Collected data:
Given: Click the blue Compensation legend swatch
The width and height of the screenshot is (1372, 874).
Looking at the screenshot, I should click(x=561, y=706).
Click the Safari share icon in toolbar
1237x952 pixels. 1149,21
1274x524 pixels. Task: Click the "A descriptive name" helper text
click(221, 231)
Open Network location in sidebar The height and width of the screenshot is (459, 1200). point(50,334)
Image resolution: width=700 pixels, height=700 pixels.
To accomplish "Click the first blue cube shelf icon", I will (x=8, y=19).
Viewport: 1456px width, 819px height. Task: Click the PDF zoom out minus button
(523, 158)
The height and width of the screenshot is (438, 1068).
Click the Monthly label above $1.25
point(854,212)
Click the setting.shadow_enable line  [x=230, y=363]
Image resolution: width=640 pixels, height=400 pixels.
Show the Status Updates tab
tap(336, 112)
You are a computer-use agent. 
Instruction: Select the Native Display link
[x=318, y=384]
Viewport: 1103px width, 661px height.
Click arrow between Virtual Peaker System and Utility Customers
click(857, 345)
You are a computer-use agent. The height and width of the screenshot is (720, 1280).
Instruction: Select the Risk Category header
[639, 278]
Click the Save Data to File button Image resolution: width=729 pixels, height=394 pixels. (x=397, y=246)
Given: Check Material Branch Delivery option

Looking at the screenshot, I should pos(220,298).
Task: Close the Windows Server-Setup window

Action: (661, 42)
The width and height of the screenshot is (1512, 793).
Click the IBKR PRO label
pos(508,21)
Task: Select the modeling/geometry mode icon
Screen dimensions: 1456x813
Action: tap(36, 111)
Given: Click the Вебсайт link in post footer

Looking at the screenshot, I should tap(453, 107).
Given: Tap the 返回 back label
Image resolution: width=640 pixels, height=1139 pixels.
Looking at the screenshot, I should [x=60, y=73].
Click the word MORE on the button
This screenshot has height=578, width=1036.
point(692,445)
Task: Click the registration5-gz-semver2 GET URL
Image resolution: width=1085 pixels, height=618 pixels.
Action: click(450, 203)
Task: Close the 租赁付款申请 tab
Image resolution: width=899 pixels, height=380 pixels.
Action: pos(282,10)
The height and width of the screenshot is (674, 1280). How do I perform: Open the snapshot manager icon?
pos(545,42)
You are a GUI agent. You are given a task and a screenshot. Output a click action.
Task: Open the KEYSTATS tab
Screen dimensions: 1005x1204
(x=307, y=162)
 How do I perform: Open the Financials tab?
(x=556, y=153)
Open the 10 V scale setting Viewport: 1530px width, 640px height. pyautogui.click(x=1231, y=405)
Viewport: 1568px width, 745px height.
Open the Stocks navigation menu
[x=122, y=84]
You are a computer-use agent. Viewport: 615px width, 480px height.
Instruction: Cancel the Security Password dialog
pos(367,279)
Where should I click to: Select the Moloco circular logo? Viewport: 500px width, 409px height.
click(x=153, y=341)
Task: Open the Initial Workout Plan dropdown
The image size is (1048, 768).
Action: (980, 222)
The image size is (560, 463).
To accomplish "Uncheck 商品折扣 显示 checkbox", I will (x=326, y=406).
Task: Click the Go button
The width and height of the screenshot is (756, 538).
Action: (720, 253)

** What is being asked **
Transcribe the data exactly.

** Result **
Given: Click the blue Compensation legend swatch
The width and height of the screenshot is (1372, 874).
Looking at the screenshot, I should click(x=561, y=706).
Click the Safari share icon in toolbar
1237x952 pixels. 1149,21
1274x524 pixels. Task: Click the "A descriptive name" helper text
click(221, 231)
Open Network location in sidebar The height and width of the screenshot is (459, 1200). point(50,334)
Image resolution: width=700 pixels, height=700 pixels.
To accomplish "Click the first blue cube shelf icon", I will (x=8, y=19).
Viewport: 1456px width, 819px height. Task: Click the PDF zoom out minus button
(523, 158)
The height and width of the screenshot is (438, 1068).
Click the Monthly label above $1.25
point(854,212)
Click the setting.shadow_enable line  [x=230, y=363]
Image resolution: width=640 pixels, height=400 pixels.
Show the Status Updates tab
tap(336, 112)
You are a computer-use agent. 
Instruction: Select the Native Display link
[x=318, y=384]
Viewport: 1103px width, 661px height.
Click arrow between Virtual Peaker System and Utility Customers
click(857, 345)
You are a computer-use agent. The height and width of the screenshot is (720, 1280).
Instruction: Select the Risk Category header
[639, 278]
Click the Save Data to File button Image resolution: width=729 pixels, height=394 pixels. (x=397, y=246)
Given: Check Material Branch Delivery option

Looking at the screenshot, I should pos(220,298).
Task: Close the Windows Server-Setup window

Action: (661, 42)
The width and height of the screenshot is (1512, 793).
Click the IBKR PRO label
pos(508,21)
Task: Select the modeling/geometry mode icon
Screen dimensions: 1456x813
Action: tap(36, 111)
Given: Click the Вебсайт link in post footer

Looking at the screenshot, I should tap(453, 107).
Given: Tap the 返回 back label
Image resolution: width=640 pixels, height=1139 pixels.
Looking at the screenshot, I should [x=60, y=73].
Click the word MORE on the button
This screenshot has height=578, width=1036.
point(692,445)
Task: Click the registration5-gz-semver2 GET URL
Image resolution: width=1085 pixels, height=618 pixels.
Action: click(450, 203)
Task: Close the 租赁付款申请 tab
Image resolution: width=899 pixels, height=380 pixels.
Action: pos(282,10)
The height and width of the screenshot is (674, 1280). How do I perform: Open the snapshot manager icon?
pos(545,42)
You are a GUI agent. You are given a task and a screenshot. Output a click action.
Task: Open the KEYSTATS tab
Screen dimensions: 1005x1204
(x=307, y=162)
 How do I perform: Open the Financials tab?
(x=556, y=153)
Open the 10 V scale setting Viewport: 1530px width, 640px height. pyautogui.click(x=1231, y=405)
Viewport: 1568px width, 745px height.
Open the Stocks navigation menu
[x=122, y=84]
You are a computer-use agent. Viewport: 615px width, 480px height.
Instruction: Cancel the Security Password dialog
pos(367,279)
Where should I click to: Select the Moloco circular logo? Viewport: 500px width, 409px height.
click(x=153, y=341)
Task: Open the Initial Workout Plan dropdown
The image size is (1048, 768).
Action: (980, 222)
The image size is (560, 463).
To accomplish "Uncheck 商品折扣 显示 checkbox", I will (x=326, y=406).
Task: Click the Go button
The width and height of the screenshot is (756, 538).
Action: (720, 253)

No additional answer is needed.